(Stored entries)

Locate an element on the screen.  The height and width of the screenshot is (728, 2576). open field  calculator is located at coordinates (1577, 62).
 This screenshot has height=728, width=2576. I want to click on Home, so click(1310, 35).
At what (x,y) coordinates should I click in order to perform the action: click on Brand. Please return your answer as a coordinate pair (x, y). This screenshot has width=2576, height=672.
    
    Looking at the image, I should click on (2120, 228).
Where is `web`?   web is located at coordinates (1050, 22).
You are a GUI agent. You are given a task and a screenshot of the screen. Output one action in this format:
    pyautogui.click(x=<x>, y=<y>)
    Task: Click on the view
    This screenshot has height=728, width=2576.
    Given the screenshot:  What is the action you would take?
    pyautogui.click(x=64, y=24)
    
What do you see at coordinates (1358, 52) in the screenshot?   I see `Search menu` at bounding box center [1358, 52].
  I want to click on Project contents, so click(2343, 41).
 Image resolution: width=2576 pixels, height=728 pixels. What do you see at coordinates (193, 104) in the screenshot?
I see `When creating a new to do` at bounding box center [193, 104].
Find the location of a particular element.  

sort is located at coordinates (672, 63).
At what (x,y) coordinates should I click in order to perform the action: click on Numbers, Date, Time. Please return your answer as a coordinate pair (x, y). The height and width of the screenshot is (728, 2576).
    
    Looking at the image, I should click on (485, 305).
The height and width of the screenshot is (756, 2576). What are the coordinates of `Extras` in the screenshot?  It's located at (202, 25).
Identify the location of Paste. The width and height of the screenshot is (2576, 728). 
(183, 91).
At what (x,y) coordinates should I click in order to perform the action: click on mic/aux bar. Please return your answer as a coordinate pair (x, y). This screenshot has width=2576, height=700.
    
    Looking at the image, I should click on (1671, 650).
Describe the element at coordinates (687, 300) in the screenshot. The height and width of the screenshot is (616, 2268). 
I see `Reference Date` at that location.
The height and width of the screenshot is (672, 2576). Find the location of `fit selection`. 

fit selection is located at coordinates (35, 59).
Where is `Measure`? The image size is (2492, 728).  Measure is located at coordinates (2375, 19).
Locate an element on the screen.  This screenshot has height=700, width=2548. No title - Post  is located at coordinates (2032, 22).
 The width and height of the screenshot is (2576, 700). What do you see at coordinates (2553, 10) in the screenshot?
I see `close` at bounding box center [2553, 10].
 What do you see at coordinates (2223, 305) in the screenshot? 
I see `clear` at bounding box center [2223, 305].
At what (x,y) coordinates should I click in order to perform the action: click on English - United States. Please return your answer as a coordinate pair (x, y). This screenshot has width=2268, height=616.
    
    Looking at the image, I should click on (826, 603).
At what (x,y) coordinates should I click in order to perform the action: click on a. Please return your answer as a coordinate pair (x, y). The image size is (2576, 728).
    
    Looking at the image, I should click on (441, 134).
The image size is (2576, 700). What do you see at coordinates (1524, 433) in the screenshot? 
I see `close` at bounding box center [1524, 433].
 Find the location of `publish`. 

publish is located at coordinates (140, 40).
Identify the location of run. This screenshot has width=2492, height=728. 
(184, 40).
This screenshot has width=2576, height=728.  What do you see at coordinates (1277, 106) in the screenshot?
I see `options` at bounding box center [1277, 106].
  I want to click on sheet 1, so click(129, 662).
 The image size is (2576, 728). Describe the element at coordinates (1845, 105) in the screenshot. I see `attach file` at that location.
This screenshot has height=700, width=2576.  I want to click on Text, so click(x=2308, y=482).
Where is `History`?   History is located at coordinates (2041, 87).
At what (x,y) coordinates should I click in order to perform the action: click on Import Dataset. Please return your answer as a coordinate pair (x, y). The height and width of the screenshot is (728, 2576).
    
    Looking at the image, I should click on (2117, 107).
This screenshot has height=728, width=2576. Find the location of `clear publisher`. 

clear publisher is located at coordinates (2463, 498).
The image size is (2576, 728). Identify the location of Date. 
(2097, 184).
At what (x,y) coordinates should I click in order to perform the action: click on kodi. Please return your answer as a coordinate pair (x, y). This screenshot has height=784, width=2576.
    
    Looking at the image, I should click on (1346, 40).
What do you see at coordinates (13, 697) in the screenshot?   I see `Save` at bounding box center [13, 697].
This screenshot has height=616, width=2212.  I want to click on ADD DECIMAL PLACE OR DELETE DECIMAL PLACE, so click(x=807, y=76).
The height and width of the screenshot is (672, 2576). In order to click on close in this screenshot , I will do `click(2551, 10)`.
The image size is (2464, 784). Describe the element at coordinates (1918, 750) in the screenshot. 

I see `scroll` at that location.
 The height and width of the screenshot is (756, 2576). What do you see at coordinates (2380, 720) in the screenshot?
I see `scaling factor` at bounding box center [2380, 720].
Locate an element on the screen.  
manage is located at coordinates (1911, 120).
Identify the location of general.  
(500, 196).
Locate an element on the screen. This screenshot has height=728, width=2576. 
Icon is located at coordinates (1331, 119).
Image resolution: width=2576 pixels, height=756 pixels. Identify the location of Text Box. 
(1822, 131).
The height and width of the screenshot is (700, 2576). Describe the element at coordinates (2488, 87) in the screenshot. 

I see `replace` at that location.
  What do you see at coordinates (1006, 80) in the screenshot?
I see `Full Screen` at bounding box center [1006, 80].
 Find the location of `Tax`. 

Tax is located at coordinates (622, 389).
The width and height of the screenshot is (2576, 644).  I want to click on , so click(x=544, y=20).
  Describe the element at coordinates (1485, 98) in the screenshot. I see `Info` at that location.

*To do*
Swap each "Identify the location of" in the data for "Give the position of", and write out the data again with nothing else changed.

*Exercise response*
Locate an element on the screen.  The height and width of the screenshot is (728, 2576). open field  calculator is located at coordinates (1577, 62).
 This screenshot has height=728, width=2576. I want to click on Home, so click(1310, 35).
At what (x,y) coordinates should I click in order to perform the action: click on Brand. Please return your answer as a coordinate pair (x, y). This screenshot has width=2576, height=672.
    
    Looking at the image, I should click on (2120, 228).
Where is `web`?   web is located at coordinates (1050, 22).
You are a GUI agent. You are given a task and a screenshot of the screen. Output one action in this format:
    pyautogui.click(x=<x>, y=<y>)
    Task: Click on the view
    This screenshot has height=728, width=2576.
    Given the screenshot:  What is the action you would take?
    pyautogui.click(x=64, y=24)
    
What do you see at coordinates (1358, 52) in the screenshot?   I see `Search menu` at bounding box center [1358, 52].
  I want to click on Project contents, so click(2343, 41).
 Image resolution: width=2576 pixels, height=728 pixels. What do you see at coordinates (193, 104) in the screenshot?
I see `When creating a new to do` at bounding box center [193, 104].
Find the location of a particular element.  

sort is located at coordinates (672, 63).
At what (x,y) coordinates should I click in order to perform the action: click on Numbers, Date, Time. Please return your answer as a coordinate pair (x, y). The height and width of the screenshot is (728, 2576).
    
    Looking at the image, I should click on (485, 305).
The height and width of the screenshot is (756, 2576). What are the coordinates of `Extras` in the screenshot?  It's located at (202, 25).
Give the position of Paste. The width and height of the screenshot is (2576, 728). 
(183, 91).
At what (x,y) coordinates should I click in order to perform the action: click on mic/aux bar. Please return your answer as a coordinate pair (x, y). This screenshot has width=2576, height=700.
    
    Looking at the image, I should click on (1671, 650).
Describe the element at coordinates (687, 300) in the screenshot. The height and width of the screenshot is (616, 2268). 
I see `Reference Date` at that location.
The height and width of the screenshot is (672, 2576). Find the location of `fit selection`. 

fit selection is located at coordinates (35, 59).
Where is `Measure`? The image size is (2492, 728).  Measure is located at coordinates (2375, 19).
Locate an element on the screen.  This screenshot has height=700, width=2548. No title - Post  is located at coordinates (2032, 22).
 The width and height of the screenshot is (2576, 700). What do you see at coordinates (2553, 10) in the screenshot?
I see `close` at bounding box center [2553, 10].
 What do you see at coordinates (2223, 305) in the screenshot? 
I see `clear` at bounding box center [2223, 305].
At what (x,y) coordinates should I click in order to perform the action: click on English - United States. Please return your answer as a coordinate pair (x, y). This screenshot has width=2268, height=616.
    
    Looking at the image, I should click on (826, 603).
At what (x,y) coordinates should I click in order to perform the action: click on a. Please return your answer as a coordinate pair (x, y). The image size is (2576, 728).
    
    Looking at the image, I should click on (441, 134).
The image size is (2576, 700). What do you see at coordinates (1524, 433) in the screenshot? 
I see `close` at bounding box center [1524, 433].
 Find the location of `publish`. 

publish is located at coordinates (140, 40).
Give the position of run. This screenshot has width=2492, height=728. 
(184, 40).
This screenshot has width=2576, height=728.  What do you see at coordinates (1277, 106) in the screenshot?
I see `options` at bounding box center [1277, 106].
  I want to click on sheet 1, so click(129, 662).
 The image size is (2576, 728). Describe the element at coordinates (1845, 105) in the screenshot. I see `attach file` at that location.
This screenshot has height=700, width=2576.  I want to click on Text, so click(x=2308, y=482).
Where is `History`?   History is located at coordinates (2041, 87).
At what (x,y) coordinates should I click in order to perform the action: click on Import Dataset. Please return your answer as a coordinate pair (x, y). The height and width of the screenshot is (728, 2576).
    
    Looking at the image, I should click on (2117, 107).
This screenshot has height=728, width=2576. Find the location of `clear publisher`. 

clear publisher is located at coordinates (2463, 498).
The image size is (2576, 728). Give the position of Date. 
(2097, 184).
At what (x,y) coordinates should I click in order to perform the action: click on kodi. Please return your answer as a coordinate pair (x, y). This screenshot has height=784, width=2576.
    
    Looking at the image, I should click on (1346, 40).
What do you see at coordinates (13, 697) in the screenshot?   I see `Save` at bounding box center [13, 697].
This screenshot has height=616, width=2212.  I want to click on ADD DECIMAL PLACE OR DELETE DECIMAL PLACE, so click(x=807, y=76).
The height and width of the screenshot is (672, 2576). In order to click on close in this screenshot , I will do `click(2551, 10)`.
The image size is (2464, 784). Describe the element at coordinates (1918, 750) in the screenshot. 

I see `scroll` at that location.
 The height and width of the screenshot is (756, 2576). What do you see at coordinates (2380, 720) in the screenshot?
I see `scaling factor` at bounding box center [2380, 720].
Locate an element on the screen.  
manage is located at coordinates (1911, 120).
Give the position of general.  
(500, 196).
Locate an element on the screen. This screenshot has height=728, width=2576. 
Icon is located at coordinates (1331, 119).
Image resolution: width=2576 pixels, height=756 pixels. Give the position of Text Box. 
(1822, 131).
The height and width of the screenshot is (700, 2576). Describe the element at coordinates (2488, 87) in the screenshot. 

I see `replace` at that location.
  What do you see at coordinates (1006, 80) in the screenshot?
I see `Full Screen` at bounding box center [1006, 80].
 Find the location of `Tax`. 

Tax is located at coordinates (622, 389).
The width and height of the screenshot is (2576, 644).  I want to click on , so click(x=544, y=20).
  Describe the element at coordinates (1485, 98) in the screenshot. I see `Info` at that location.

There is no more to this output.